- _Selected text_
Bonnie also had some coping mechanisms that were unusual. When in pain, Bonnie would laugh hysterically. One day she burned her hand in the kitchen. Rather than yelp or cry out, she began to... laugh. I looked at her like she was deranged. Once we wrapped her hand, she confided that her older brothers had often picked fights with her when they were children. When they would hit her, she learned to hide her tears so as not to give them the satisfaction of seeing her hurt. Instead, she began to laugh. Her reflexive pain reaction was laughter. Never let them know you are hurt is something animals know as a survival skill. I had never met a person who had adopted this strategy in such a way. It made an deep impression on me.
Then Bonnie moved away.
Pat was our immediate next-door neighbor. She moved in when I was in 4th grade. She seemed to me to be a successful career woman. She was recently divorced with custody of her 3 kids who were all around my age. Pat subscribed to Cosmopolitan magazine and drank White Russians and pink wine. She was a potty mouth but very pretty. You could tell that she had been sought after in her younger years. Even in her mid-30s, life had not yet worn her down. In my 11 year old brain, Pat was very sophisticated. It was obvious she had had many boyfriends after her divorce. I had never met anyone like her before.
In our neighborhood everyone’s door was always unlocked. We all came and went without knocking, especially in the summer when everyone was home from school. No one went to summer camps back then. Some kids visited their grandparents. Most of our neighbors had family in Tennessee and when summer came, off they went to the Smoky Mountains. My best friend’s family was Cuban so her summers were spent in Miami with her abuelo and abuela. I was bereft without her company. The summers were long. One year Pat’s kids went to spend the summer with their father. I spent almost all summer at Pat’s house while they were gone.

- _Material_

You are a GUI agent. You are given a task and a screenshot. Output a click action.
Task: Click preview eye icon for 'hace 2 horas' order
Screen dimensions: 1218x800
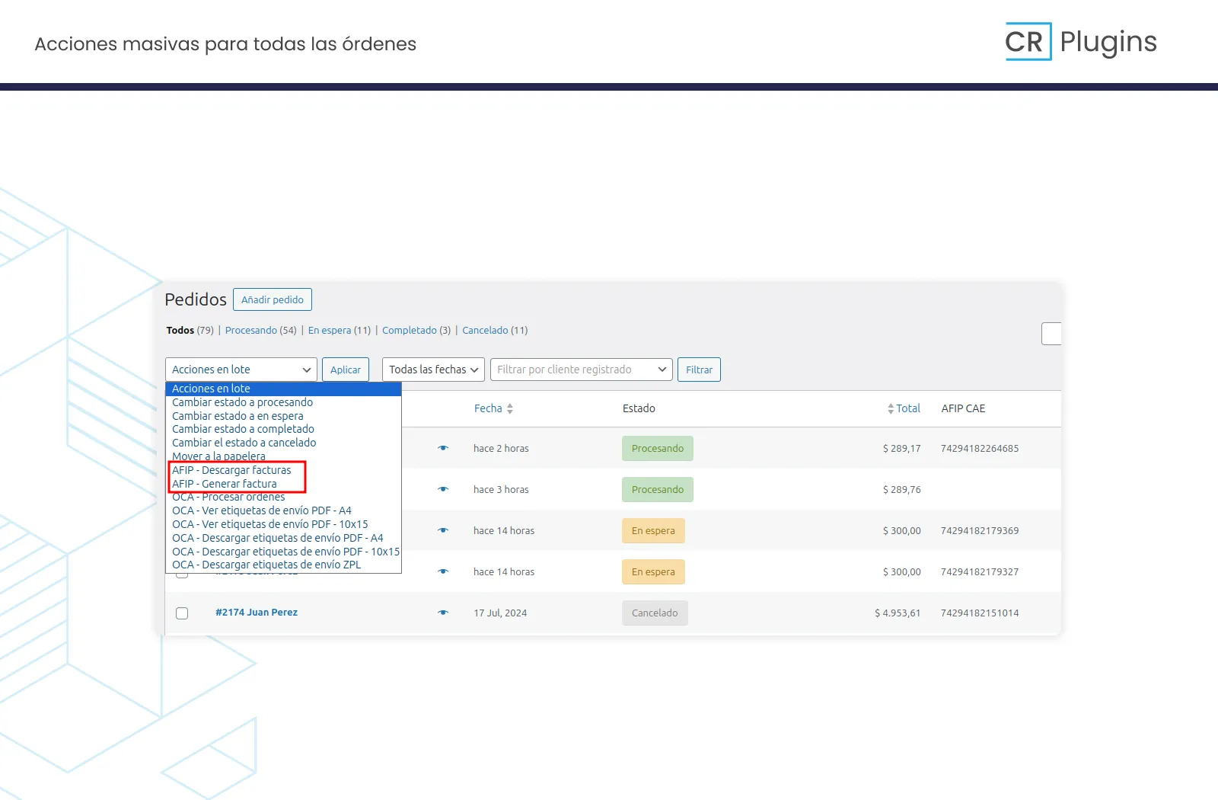(x=443, y=448)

- _Tasks for this exercise_
A – In the passage about the neighbors Bonnie and Pat, what was Bonnie's reflexive reaction to pain?
B – Duplicate the part of the passage about the neighbors Bonnie and Pat that opens with the words containing "Bonnie also had" and closes with "Bonnie moved away.".

- _Results_
A – Laughter.

B –
Bonnie also had some coping mechanisms that were unusual. When in pain, Bonnie would laugh hysterically. One day she burned her hand in the kitchen. Rather than yelp or cry out, she began to... laugh. I looked at her like she was deranged. Once we wrapped her hand, she confided that her older brothers had often picked fights with her when they were children. When they would hit her, she learned to hide her tears so as not to give them the satisfaction of seeing her hurt. Instead, she began to laugh. Her reflexive pain reaction was laughter. Never let them know you are hurt is something animals know as a survival skill. I had never met a person who had adopted this strategy in such a way. It made an deep impression on me.
Then Bonnie moved away.